Raw data
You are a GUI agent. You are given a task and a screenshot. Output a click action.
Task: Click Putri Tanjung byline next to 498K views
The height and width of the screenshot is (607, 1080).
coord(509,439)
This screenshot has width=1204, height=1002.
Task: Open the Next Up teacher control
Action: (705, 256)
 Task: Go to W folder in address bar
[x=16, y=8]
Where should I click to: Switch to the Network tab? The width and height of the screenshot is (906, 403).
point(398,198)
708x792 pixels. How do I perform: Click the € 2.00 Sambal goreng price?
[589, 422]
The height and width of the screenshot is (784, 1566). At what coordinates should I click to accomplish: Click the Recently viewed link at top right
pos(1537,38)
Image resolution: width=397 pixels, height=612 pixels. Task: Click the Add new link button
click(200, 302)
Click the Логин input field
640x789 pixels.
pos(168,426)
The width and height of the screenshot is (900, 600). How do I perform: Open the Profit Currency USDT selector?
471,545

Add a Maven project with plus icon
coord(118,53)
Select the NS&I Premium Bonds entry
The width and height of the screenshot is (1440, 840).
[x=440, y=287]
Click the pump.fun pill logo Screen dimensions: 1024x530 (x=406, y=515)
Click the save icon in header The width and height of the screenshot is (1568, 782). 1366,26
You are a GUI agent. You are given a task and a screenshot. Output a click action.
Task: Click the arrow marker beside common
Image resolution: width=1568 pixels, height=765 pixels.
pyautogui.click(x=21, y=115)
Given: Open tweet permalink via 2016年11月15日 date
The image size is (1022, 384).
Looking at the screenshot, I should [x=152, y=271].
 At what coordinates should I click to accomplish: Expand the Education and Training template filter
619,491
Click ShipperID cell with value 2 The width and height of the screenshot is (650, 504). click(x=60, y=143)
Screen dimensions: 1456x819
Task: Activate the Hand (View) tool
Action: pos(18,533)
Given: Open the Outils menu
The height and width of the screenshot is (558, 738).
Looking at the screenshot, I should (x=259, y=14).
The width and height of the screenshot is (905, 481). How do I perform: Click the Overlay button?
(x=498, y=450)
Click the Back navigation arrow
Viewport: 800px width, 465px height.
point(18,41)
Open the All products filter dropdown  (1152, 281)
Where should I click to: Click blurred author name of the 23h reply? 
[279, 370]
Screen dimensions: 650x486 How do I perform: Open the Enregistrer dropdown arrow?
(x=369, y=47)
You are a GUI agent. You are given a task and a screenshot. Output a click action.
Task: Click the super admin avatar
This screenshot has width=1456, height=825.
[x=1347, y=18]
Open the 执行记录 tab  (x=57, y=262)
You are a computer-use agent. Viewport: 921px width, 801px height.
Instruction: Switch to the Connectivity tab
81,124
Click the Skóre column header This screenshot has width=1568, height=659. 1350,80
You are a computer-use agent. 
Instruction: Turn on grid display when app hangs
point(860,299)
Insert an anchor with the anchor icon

Your goal
Reproduce the items above character for character, starting at their first line and ending at the line that contains "[x=440, y=287]", with both of those lines included.

Answer to the task
You are a GUI agent. You are given a task and a screenshot. Output a click action.
Task: Click Putri Tanjung byline next to 498K views
The height and width of the screenshot is (607, 1080).
coord(509,439)
This screenshot has width=1204, height=1002.
Task: Open the Next Up teacher control
Action: (705, 256)
 Task: Go to W folder in address bar
[x=16, y=8]
Where should I click to: Switch to the Network tab? The width and height of the screenshot is (906, 403).
point(398,198)
708x792 pixels. How do I perform: Click the € 2.00 Sambal goreng price?
[589, 422]
The height and width of the screenshot is (784, 1566). At what coordinates should I click to accomplish: Click the Recently viewed link at top right
pos(1537,38)
Image resolution: width=397 pixels, height=612 pixels. Task: Click the Add new link button
click(200, 302)
Click the Логин input field
640x789 pixels.
pos(168,426)
The width and height of the screenshot is (900, 600). How do I perform: Open the Profit Currency USDT selector?
471,545

Add a Maven project with plus icon
coord(118,53)
Select the NS&I Premium Bonds entry
The width and height of the screenshot is (1440, 840).
[x=440, y=287]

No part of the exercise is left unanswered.